Cambridge Institute for Sustainability Leadership
- Type: Public
- Established: 1989; 37 years ago
- Address: Entopia Building, 1 Regent Street, Cambridge, United Kingdom
- Website: www.cisl.cam.ac.uk

= Cambridge Institute for Sustainability Leadership =

British university department

The Cambridge Institute for Sustainability Leadership (CISL), formerly the Cambridge Programme for Sustainability Leadership and the Cambridge Programme for Industry, is part of the University of Cambridge.

The institute works with leaders to tackle critical global challenges through action research, convening business groups and executive education. It has centres in Cambridge, Cape Town, and Brussels.

Polly Courtice was founder director of the institute from 1989 to 2021. King Charles III is its patron.

==History==
The Cambridge Institute for Sustainability Leadership was founded in 1989. It was formerly known as the Cambridge Programme for Industry, and then Cambridge Programme for Sustainability Leadership.

In 2015 the Institute launched its Rewiring the Economy framework setting out ten collaborative tasks for business, policy and finance leaders to lay the foundations for a sustainable global economy.

==Governance and people==
The Institute is governed by a Management Board and an Advisory Board and has Fellows and Senior Associates from across academia and business who are involved with programme design and delivery, research and work with business leaders groups.
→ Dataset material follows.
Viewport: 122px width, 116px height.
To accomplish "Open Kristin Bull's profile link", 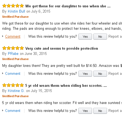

Polly Courtice was founder director of the institute from 1989 to 2021. She was made a Dame in the 2016 Queen's 2016 Birthday Honours for services to sustainability leadership.

As of 2024 the King is its patron.

==Alumni==
The Institute has over 16,000 alumni from its executive and graduate education for sustainability leadership and a network of companies that belong to its Leaders Groups.

==The Prince of Wales's Business & Sustainability Programme ==

The Prince of Wales's Business & Sustainability Programme is "an international programme for senior executives in leadership roles", established in 1994. Seminars are held around the world as well as online, and by 2024 the programme had over 4,500 alumni.

The programme runs four-day residential seminars taking place across four days (or five half-days online), comprising lectures, presentations of case studies, and discussions. Each group is carefully selected to help enable peer-to-peer learning. Each group is led by an expert facilitator, for example seminars in Melbourne have included CISL fellow Paul Gilding, and 2024 designate for Governor-General of Australia and former president of Chief Executive Women, Sam Mostyn.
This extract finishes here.